• Page text
+---+
# lights question



## WhiteMoose (Jul 12, 2012)

I just brought home a new to me truck (Toyota Tacoma) that has a 7-prong outlet. 
My old truck just had the 4-wire flat connection, So I bought a plug adapter for the boat wires that converts it from 4-flat to a 7-prong plug. 
When I connect it to the truck, the only lights that work on the trailer are the brake and turn signals. The running lights don't come on even though I have the trucks headlights turned on. 
Could it be that some of the prongs in my plugs just aren't connecting?


----------



## jerseyjimk (Jul 12, 2012)

turn your lights on,you have your daylight lights on.your headlights come on automaticly when you start the truck,but your other lights are not


----------



## WhiteMoose (Jul 13, 2012)

headlights are on


----------



## lckstckn2smknbrls (Jul 13, 2012)

Exchange the adapter it might have a problem.


----------



## sawmill (Jul 13, 2012)

Get a tester and check each post as you turn on headlights and then check your turn signals. Keep in mind that the male post on the plug is the ground. Was this truck factory wired or does it have one of those plugs that you add to the system?


----------



## WhiteMoose (Jul 13, 2012)

I have a tester, but I've never really used it before so that will be a learning experience as well. 
The truck was factory wired with the outlet.
+---+
• Source material
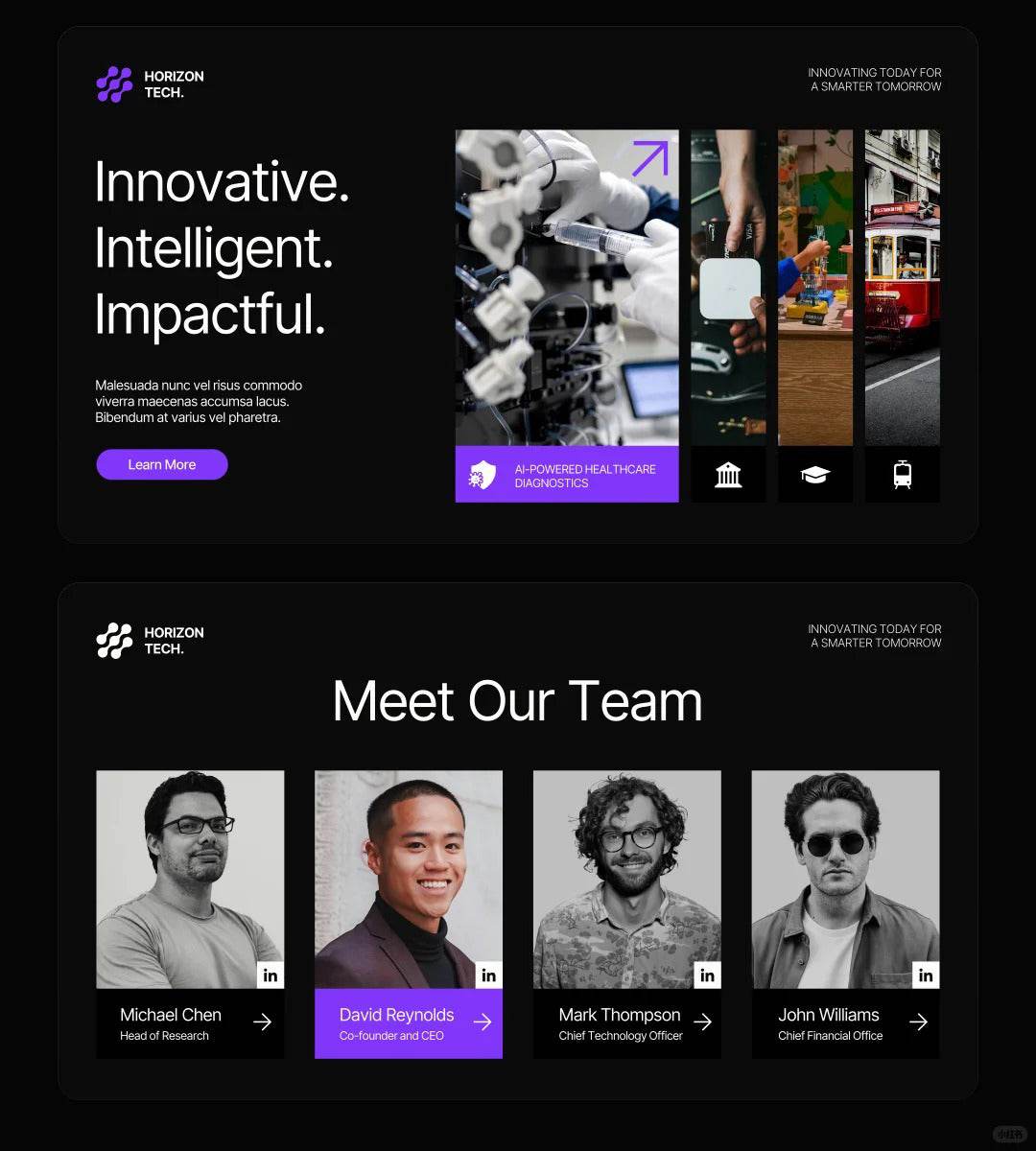Select the AI-Powered Healthcare Diagnostics tab
Viewport: 1036px width, 1151px height.
[x=567, y=474]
+---+
• Given problem 1
From the trailer lights thread, extract everything from "Get a tester" down to "with the outlet.".
• Given problem 2
In the trailer lights thread, which trailer lights work when the adapter is plugged into the truck?
• Given problem 3
Write the next part of the trailer lights thread, following on from its last post.

• Exercise response 1
Get a tester and check each post as you turn on headlights and then check your turn signals. Keep in mind that the male post on the plug is the ground. Was this truck factory wired or does it have one of those plugs that you add to the system?


----------



## WhiteMoose (Jul 13, 2012)

I have a tester, but I've never really used it before so that will be a learning experience as well. 
The truck was factory wired with the outlet.

• Exercise response 2
Only the brake lights and the turn signals.

• Exercise response 3
I think I will go down the road to the neighbors and see if I can plug into their camper to test the lights. That would at least tell me if problem is in the truck or not. :wink: I was just not familiar with these 7-prong plugs so I didn't know if you had to sometimes bend the prongs or add die electric grease to the connections or something.


----------



## sawmill (Jul 13, 2012)

If you bought a 7 prond adaptor to a 4 wire flat it should be all set, but you won't know until you check each prong on you flat plug to see if you have juice coming out of it. Another thing it could be if the truck was wired at the factory there is usually a seperate fuse for the lights on the trailer. Look in the owners manual and see where it is at. I have a Super Duty and mine has a fuse under the hood for the trailer lights. It should have a fuse for head lights, turn signals each seperate from the head lights on the truck.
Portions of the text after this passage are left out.